You say that past injustice committed by, if not our ancestors, at least our nation is a strange thing to fixate on. Do you feel the same way about celebrating July 4th - after all the American revolution took place a long time ago, and I certainly didn't fight in it. I didn't write the Declaration of Independence, nor did I vote for the members of the Continental Congress who endorsed it.

How can it be consistent to regard the positive aspects of the past as proud parts of OUR heritage, but when those very same people did bad things we treat them as long dead people that have nothing to do with us? So far as I can tell you can't have it both ways - you can't take credit for the good (OUR history of liberty) but deny responsibility for the bad (some dead people who murdered civilians, enslaved children, etc).

Re shoes:

I also have wide feet; I generally have to settle for shoes that are a bit too long, even where wide sizes are available. But I don't think I could ever bring myself to wear a Nike product. Apart from the issue of their labor practices (which is, sadly, not going to be much different for any shoes or clothes widely available in America), I blame Nike for the increasing commercialization of all aspects of our lives - why can't I just wear shoes or clothes without becoming a walking advertisement?

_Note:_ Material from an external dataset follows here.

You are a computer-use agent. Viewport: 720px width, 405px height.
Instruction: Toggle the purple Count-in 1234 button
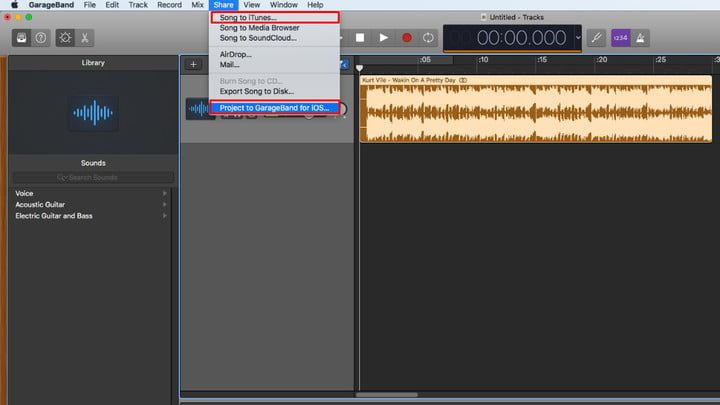(620, 38)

I can't see that check mark without being reminded of everything I hate about marketing and corporate America.

Harvard bookstore: Our prices are "property"

September 19, 2007 3:15pm

Aren't ISBN numbers extremely easy to find if you have title and author information? Just search for the book on Amazon or on the publisher's webpage.

Kilogram has lost the weight of a fingerprint

September 13, 2007 9:55am

Mike makes a clever point, but his logic is off.
To see this intuitively, consider his final claim
that the change in measure of the copies "is believed to be due to physical changes in the reference kilo."

What physical changes in the reference kilo could this be? A change in color wouldn't have this effect, nor would a mere change in shape. It would have to be a change in its mass. The error is in mistaking the unit of measure for the property that it measures.

Let's call the reference kilogram R, and let's suppose that Mike is right that the definition of a kilogram is 'The mass of R.'

Already this definition is ambiguous between two readings.
D1: 'The mass of R at the time of its selection in 1889'
D2: 'The mass of R right now' (Where 'right now' serves as an indexical, indicating the timeframe of the relevant writing, speaking, or interpreting of the term 'kilogram.'

Obviously under D1 there is no problem with saying that R has lost mass. Both Mike and the scientists quoted in the article, of course, seem to be using D2.

However, under D2 the following is true when uttered now: 'The original mass of R in 1889 was greater than one kilogram. However, at that time people used the term 'kilogram' to refer to that larger quantity of mass.'

Thus, even on D2 we can perfectly intelligibly compare the mass of R in 1889 to its mass now using the term 'kilogram.'

Cory's Guardian column explaining DRM's impossibility to non-geeks

September 4, 2007 2:00pm

Re: Anonymous #10

You're right, the only options are DRM-ed media or giving all media away for free.

Oh wait, not it isn't. I pay money to eMusic every month, and they pay money to artists and investors, and yet I don't have to worry about DRM on my music files.

Of course even if your suggestion was the only alternative to DRM, that wouldn't affect Cory's argument, which is that effective DRM is impossible. If your business model requires a perpetual motion machine to work, that doesn't mean you should keep spending money on companies that promise to deliver perpetual motion machines. It means your business model is broken.

Science Fiction Writers of America abuses the DMCA

August 31, 2007 6:20am

I've noticed that this post contains the terms "Asimov" and "Silverberg," so you should be prepared for a DMCA taketown notice, Cory.